Ms Glenda Jackson: To ask the Prime Minister if the Performance and Innovation Unit's global health project will examine the issue of patents protection and its impact on access to medicines; 
The Prime Minister: I refer my hon. Friend to the answer I gave to my hon. Friend the Member for Clydebank and Milngavie (Mr. Worthington) on 19 March 2001, Official Report, column 9W. The project includes consideration of intellectual property protection.
2 May 2001 : Column: 689W
Mr. Maude: To ask the Prime Minister what the conclusions were of his recent discussions with the Belgian Prime Minister on the preparations for the Belgian Presidency of the EU Council and the Laeken Summit. 
The Prime Minister: Mr.
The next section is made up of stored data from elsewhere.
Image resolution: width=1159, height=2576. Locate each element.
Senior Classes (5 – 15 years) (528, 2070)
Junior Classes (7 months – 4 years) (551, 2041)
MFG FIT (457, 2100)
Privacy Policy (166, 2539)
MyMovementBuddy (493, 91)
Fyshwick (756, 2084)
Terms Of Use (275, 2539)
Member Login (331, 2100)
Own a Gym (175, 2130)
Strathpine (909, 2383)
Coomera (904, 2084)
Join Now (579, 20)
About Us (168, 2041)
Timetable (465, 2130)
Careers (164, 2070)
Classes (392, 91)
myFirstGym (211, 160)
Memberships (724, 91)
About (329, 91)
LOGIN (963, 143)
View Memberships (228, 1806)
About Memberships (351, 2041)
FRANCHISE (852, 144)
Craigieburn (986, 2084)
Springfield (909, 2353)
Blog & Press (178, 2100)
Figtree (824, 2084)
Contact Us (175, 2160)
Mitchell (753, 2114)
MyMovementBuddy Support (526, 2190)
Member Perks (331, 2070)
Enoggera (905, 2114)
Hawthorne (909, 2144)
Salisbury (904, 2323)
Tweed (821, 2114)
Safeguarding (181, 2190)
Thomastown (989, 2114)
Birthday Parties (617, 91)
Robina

Verhofstadt and I had useful discussions on a range of issues likely to feature during the Belgian Presidency of the European Union. We agreed to work closely together throughout the Presidency.
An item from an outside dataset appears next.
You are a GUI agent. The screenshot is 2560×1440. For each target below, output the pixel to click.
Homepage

Mrs. Lawrence: To ask the Secretary of State for Wales what discussions he has had with the Secretary for Rural Affairs of the National Assembly for Wales about the proposed trial growing of GM maize at Mathry, Pembrokeshire. 
The decision on locations for the trials was taken by the scientific steering committee, on the basis of advice from the research consortium and information about the availability of sites from the supply chain initiative on modified agricultural crops (SCIMAC).
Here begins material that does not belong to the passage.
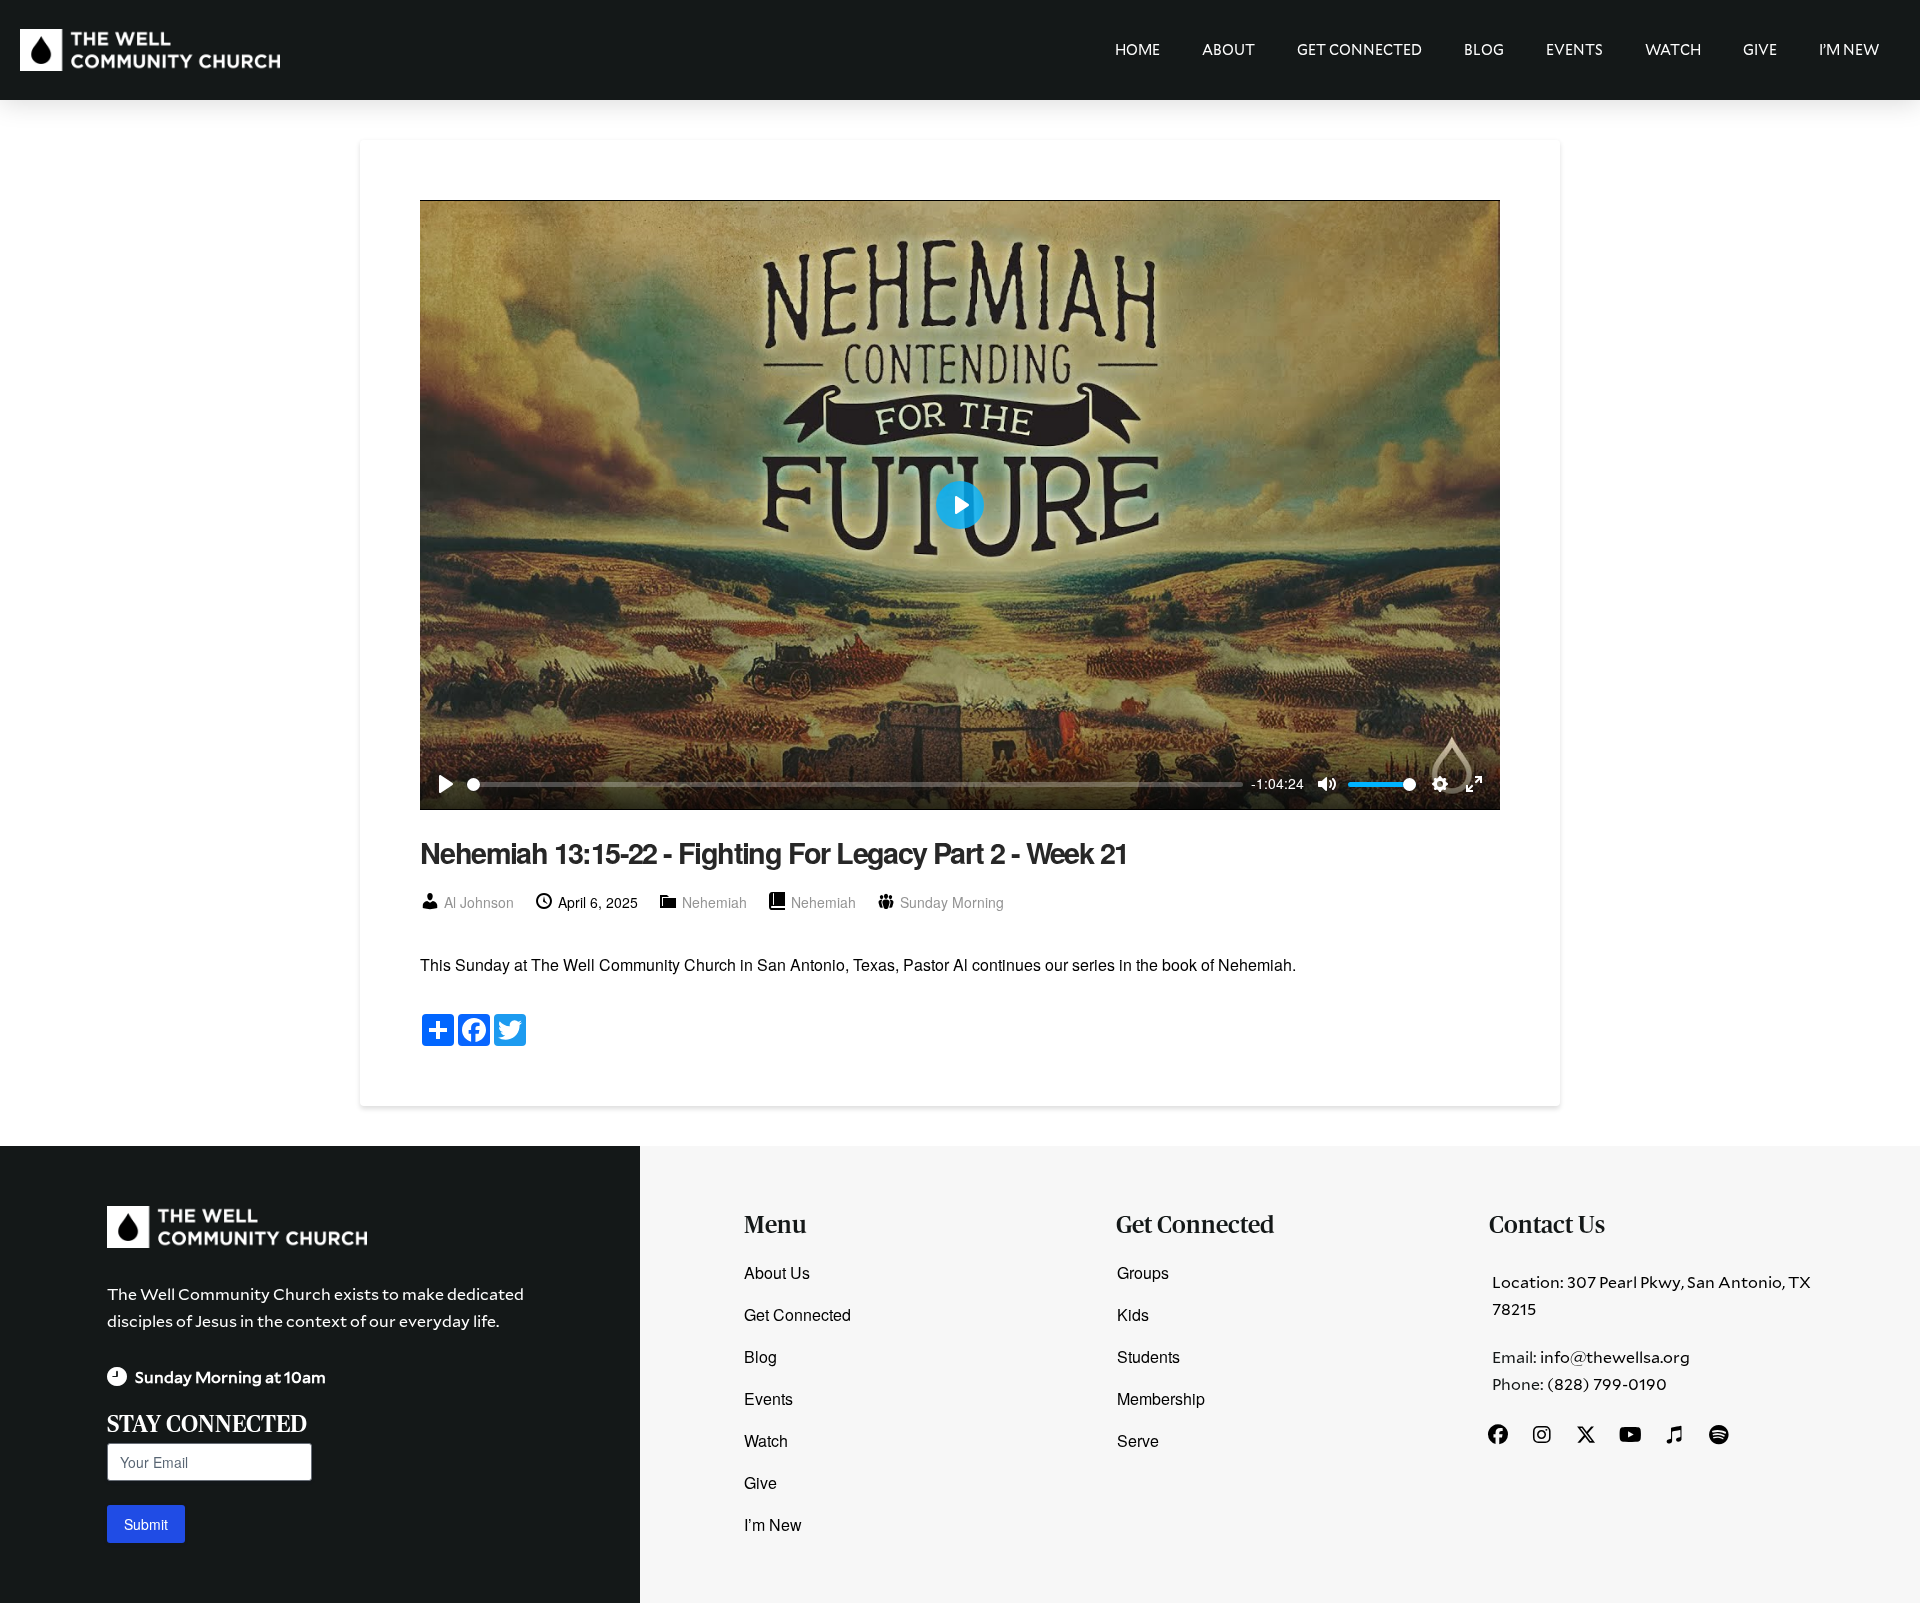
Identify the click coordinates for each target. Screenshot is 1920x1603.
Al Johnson (479, 902)
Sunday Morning (952, 902)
Mrs. Lawrence: To ask the Secretary of State for Wales what discussions he has had with the Department of the Environment, Transport and the Regions and the Cabinet Office concerning the National Assembly for Wales's policy on GM crops. 
Mr. Hanson: As a member of the Ministerial Committee on Biotechnology and Genetic Modification, I have regular discussions with the Minister of State, Department of the Environment, Transport and the Regions, and the Minister of State, Cabinet Office, on policy on GM crops.
European Directive 90/220/EEC governs the release and marketing of GMOs in the European Union. It recognises two broad categories of release of GMOs into the environment: part B releases for research trials and part C releases for marketing purposes.
Applications for part C consents in any EU member state are circulated to the European Commission and to all other member states, who forward them to their experts and competent authorities (including the devolved Administrations in the case of the UK). When all member states have commented and if there are no objections, then the application will proceed. Once a part C consent has been approved in any one member state of the European Union, it is valid throughout the European Union. GM Maize already has a part C consent.
2 May 2001 : Column: 690W
However, the Government have negotiated a voluntary written agreement with the industry biotechnology body, SCIMAC, that there will be no commercial growing of GM crops for a three-year period during which farm scale evaluations (FSEs) are undertaken. This means there will be no widespread planting leading to general market access of GM crops grown in the UK until the FSEs are complete.
In Great Britain, directive 90/220 has been implemented by part VI of the Environmental Protection Act (EPA) 1990 and the Genetically Modified Organisms (Deliberate Release) Regulations 1992, as amended in 1995 and 1997. The functions of the Ministry of Agriculture, Fisheries and Food under part VI of the EPA have been transferred to the National Assembly for Wales. The Assembly has now recognised that it does not have a sufficient basis for the exercise of its powers under section 110 of the EPA 1990 to restrict the planting of GM crops on the sites currently proposed. It now proposes to place existing separation distances between sites of GM and non-GM means of production on a statutory basis. This will trigger a notification to Europe under article 16 of European directive 90/220, affording the Assembly an opportunity to take its concerns directly to the European Commission.